Published: January 25, 2016 | Comments
Despite the extensive use of cognitive, behavioral, skills, language, and other types of assessments in the hiring process, many contact center recruiters fall back on what they are comfortable with: “this person sounds good on the phone.” All too often this results in hiring employees whose performance is suboptimal and/or are terminated well before they become useful and productive – both of which are very costly.
Predictive analytics – the practice of using advanced statistical techniques from modeling and machine learning to analyze past events and behavior in an effort to predict the future – is one of the leading disruptive business innovations today. It’s not a particularly new concept in the contact center. After all, the time-honored process of forecasting and scheduling is a form of predictive analytics. More recently however, sophisticated predictive analytics software has been developed to identify which applicants to hire based on the characteristics of successful candidates hired before them.
A recent Bloomberg Business article, citing research conducted by the National Bureau of Economic Research (NEBR) has lent some independent validation regarding the effectiveness of this software, making it easier for talent acquisition professionals to embrace these applications. Using predictive analytics early in the recruitment process to identify performance and tenure potential has significant implications as it relates to the selection of the hourly, repetitive workforce, like that in the contact center.
The NBER survey included over 300,000 hires across 15 companies.
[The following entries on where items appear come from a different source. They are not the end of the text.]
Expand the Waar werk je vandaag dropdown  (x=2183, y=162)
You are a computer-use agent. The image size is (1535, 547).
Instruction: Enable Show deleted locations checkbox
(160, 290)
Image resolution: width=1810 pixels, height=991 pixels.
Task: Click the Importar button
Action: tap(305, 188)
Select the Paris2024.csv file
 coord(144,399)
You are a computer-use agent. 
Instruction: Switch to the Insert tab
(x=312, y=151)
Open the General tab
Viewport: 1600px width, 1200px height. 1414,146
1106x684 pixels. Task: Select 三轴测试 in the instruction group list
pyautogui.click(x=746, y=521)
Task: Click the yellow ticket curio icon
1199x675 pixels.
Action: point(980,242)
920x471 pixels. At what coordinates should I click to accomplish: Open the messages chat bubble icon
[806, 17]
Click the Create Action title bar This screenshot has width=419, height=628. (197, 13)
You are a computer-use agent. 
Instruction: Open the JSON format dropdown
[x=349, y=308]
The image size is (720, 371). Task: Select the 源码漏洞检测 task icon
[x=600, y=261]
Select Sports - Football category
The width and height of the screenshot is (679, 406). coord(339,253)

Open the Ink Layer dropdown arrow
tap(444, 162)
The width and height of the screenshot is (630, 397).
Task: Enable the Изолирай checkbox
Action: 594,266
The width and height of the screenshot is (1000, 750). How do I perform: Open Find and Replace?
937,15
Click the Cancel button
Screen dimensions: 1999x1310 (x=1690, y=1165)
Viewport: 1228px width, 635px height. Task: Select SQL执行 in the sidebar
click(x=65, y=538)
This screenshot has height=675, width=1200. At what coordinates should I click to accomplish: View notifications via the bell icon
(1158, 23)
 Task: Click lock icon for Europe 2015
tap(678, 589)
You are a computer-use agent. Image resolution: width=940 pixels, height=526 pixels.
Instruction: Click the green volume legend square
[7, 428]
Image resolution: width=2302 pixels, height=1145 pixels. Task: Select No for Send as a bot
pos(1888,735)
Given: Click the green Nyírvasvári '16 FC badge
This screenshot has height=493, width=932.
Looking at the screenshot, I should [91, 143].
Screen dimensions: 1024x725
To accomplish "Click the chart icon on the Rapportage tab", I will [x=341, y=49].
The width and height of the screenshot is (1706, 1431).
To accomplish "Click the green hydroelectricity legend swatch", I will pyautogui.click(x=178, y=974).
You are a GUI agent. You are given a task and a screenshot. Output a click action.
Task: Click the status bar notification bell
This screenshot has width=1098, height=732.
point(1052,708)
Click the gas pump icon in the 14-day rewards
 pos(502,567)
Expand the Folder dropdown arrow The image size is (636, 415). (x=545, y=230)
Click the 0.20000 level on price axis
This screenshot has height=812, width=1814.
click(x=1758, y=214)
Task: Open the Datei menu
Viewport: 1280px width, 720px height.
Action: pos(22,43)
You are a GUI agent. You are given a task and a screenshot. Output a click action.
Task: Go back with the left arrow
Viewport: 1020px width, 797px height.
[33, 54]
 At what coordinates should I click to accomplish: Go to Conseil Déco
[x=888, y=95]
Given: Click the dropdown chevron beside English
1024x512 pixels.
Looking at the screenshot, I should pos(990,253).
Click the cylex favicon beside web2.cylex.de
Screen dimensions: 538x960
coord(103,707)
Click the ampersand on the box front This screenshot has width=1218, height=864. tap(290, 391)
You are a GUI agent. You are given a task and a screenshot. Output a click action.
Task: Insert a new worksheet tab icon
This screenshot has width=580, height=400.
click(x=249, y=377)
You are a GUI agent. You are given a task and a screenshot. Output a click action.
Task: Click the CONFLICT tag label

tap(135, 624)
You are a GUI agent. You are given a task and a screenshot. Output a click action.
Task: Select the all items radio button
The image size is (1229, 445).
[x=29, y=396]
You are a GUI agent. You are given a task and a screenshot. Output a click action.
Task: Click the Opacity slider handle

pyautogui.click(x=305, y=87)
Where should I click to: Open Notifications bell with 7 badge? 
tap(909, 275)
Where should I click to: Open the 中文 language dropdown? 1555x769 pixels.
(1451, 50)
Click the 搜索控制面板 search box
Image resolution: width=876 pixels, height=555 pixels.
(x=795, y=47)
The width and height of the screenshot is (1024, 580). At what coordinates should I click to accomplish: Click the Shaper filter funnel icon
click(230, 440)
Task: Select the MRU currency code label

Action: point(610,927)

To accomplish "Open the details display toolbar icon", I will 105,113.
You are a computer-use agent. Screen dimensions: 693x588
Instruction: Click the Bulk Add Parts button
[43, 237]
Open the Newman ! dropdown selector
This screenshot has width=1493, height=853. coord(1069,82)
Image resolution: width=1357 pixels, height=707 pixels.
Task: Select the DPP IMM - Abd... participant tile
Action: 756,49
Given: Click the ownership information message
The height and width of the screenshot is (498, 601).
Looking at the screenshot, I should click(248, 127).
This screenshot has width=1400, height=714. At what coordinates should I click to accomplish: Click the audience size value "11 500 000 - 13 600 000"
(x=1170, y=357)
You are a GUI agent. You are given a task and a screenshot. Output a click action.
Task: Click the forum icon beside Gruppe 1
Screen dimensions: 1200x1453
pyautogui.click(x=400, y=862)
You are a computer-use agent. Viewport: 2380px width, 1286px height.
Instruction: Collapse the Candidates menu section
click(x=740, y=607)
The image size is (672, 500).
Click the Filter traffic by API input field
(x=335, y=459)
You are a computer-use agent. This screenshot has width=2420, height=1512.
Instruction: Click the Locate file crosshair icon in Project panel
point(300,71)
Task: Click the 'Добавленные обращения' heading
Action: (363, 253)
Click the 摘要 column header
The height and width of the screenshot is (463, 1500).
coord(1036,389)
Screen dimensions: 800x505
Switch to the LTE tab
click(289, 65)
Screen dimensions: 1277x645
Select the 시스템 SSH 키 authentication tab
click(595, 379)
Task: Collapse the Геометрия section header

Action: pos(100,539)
It concluded that predictive algorithms reliably identified applicants who were more likely to be retained longer and outperformed their human counterparts in this regard. They significantly raise the recruiting team’s organizational value by facilitating better hiring decisions and, consequently, improving the bottom-line performance of the company.
In the contact center context, predictive analytics encompasses collecting as much pre-hire data about a candidate as possible, comparing that against his or her post-hire tenure and performance, and identifying correlations – positive and negative – between the data sets. Using advanced machine learning techniques, predictive algorithms can identify the characteristics of high performance employees and look for those characteristics in subsequent applicants. The collateral benefit of this approach is that it is self-improving over time – as better performing candidates are hired, the bar is effectively raised for the next generation. The cycle continues with each subsequent class hired.
As the leading provider of predictive talent analytics solutions for customer service roles, HireIQ recently analyzed real-world tenure and performance outcomes from several of its contact center clients. Its analysis mirrors the NBER findings – “green” (high potential) candidates perform better than “yellows” (moderate potential), who perform better than “reds” (low potential). Companies that hired candidates who were predicted to be excellent performers (“greens”) enjoyed a 60% improvement in critical 90-day retention; 56% increase in first call resolution attainment; and a 37% lift in customer satisfaction. Those that hired candidates that were predicted to perform poorly (“reds”) saw an increase in attrition and a reduction in performance amongst these employees. This is a substantial endorsement of the real world benefit brought by using predictive analytics in the hiring process.
Does this mean companies can rely exclusively on these algorithms and completely dispense with the human element? Of course not. But it does suggest that adding a predictive analytics solution to the agent selection toolbox will yield significant results and further elevate the recruiting team’s strategic value in the organization.